Stored records
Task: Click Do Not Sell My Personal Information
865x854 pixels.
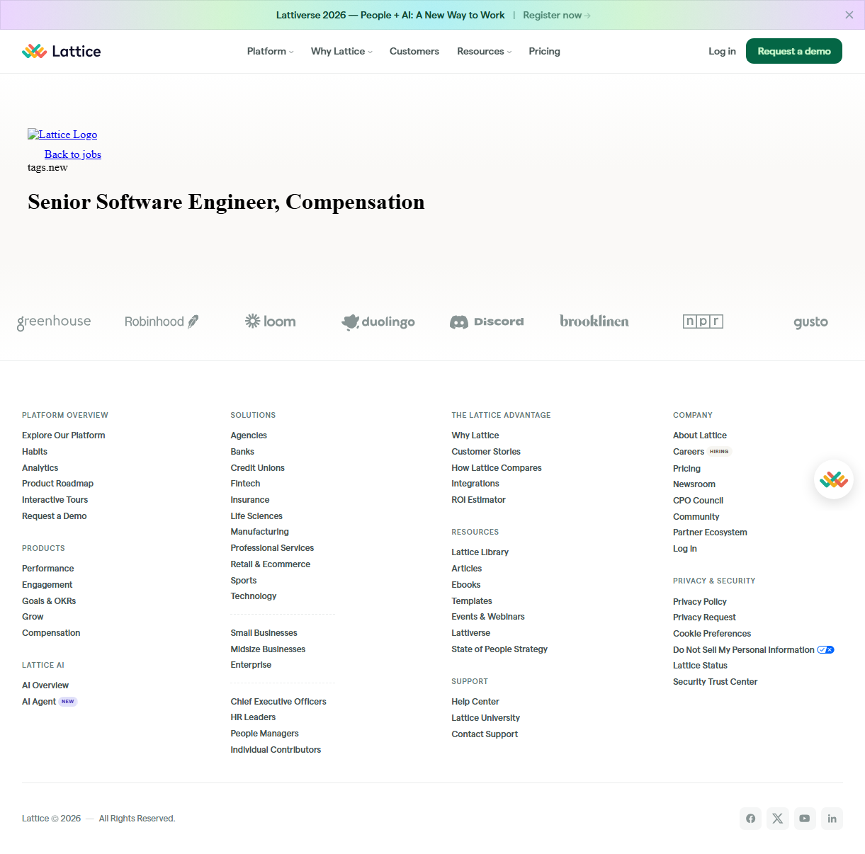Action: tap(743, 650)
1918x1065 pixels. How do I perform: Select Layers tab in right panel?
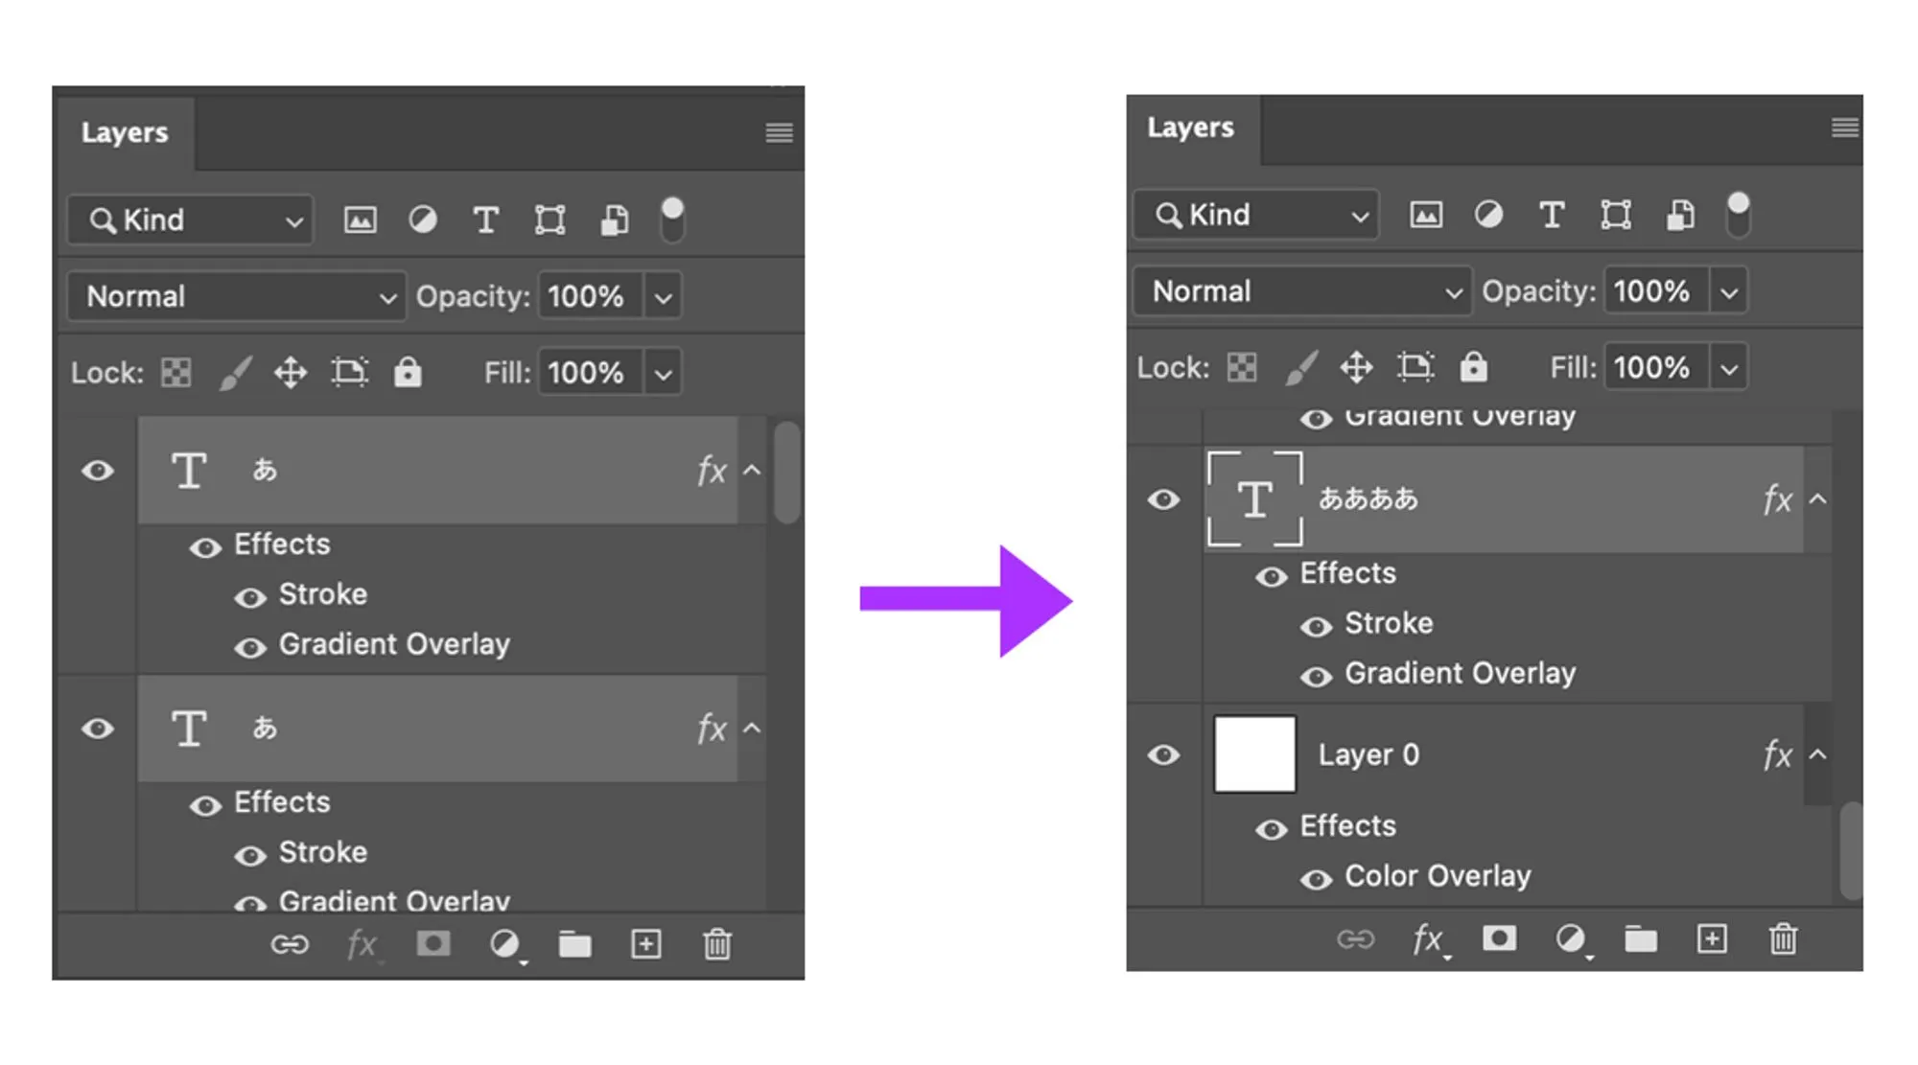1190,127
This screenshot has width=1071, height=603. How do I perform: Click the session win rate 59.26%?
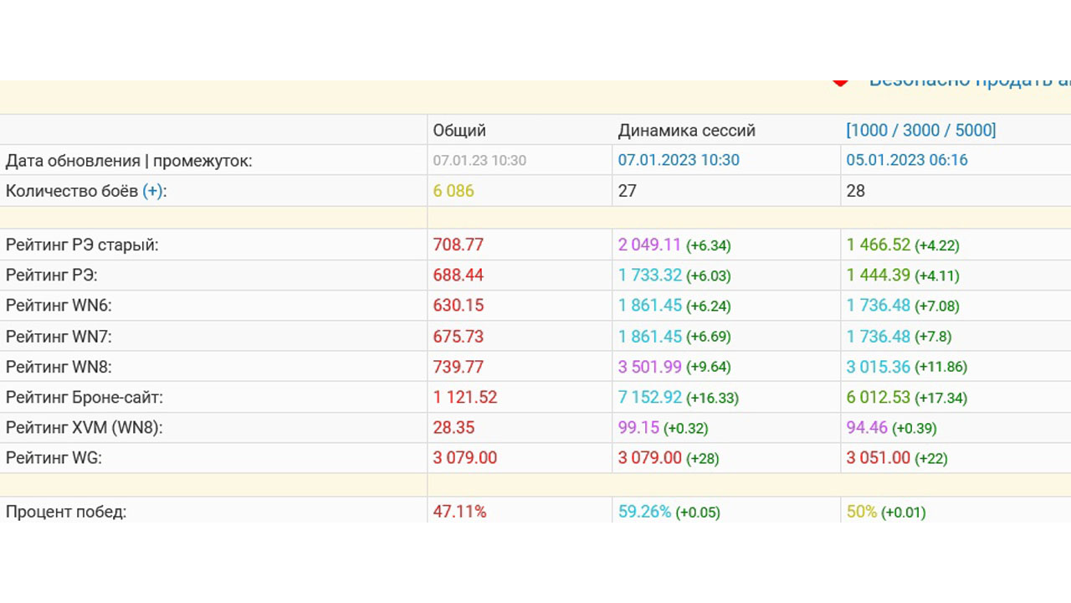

## EXERCISE GOAL
Copy out every line from the records that has the word "Click".

## FINISHED TASK
Task: Click Do Not Sell My Personal Information
This screenshot has width=1071, height=603. How do I perform: Click the session win rate 59.26%?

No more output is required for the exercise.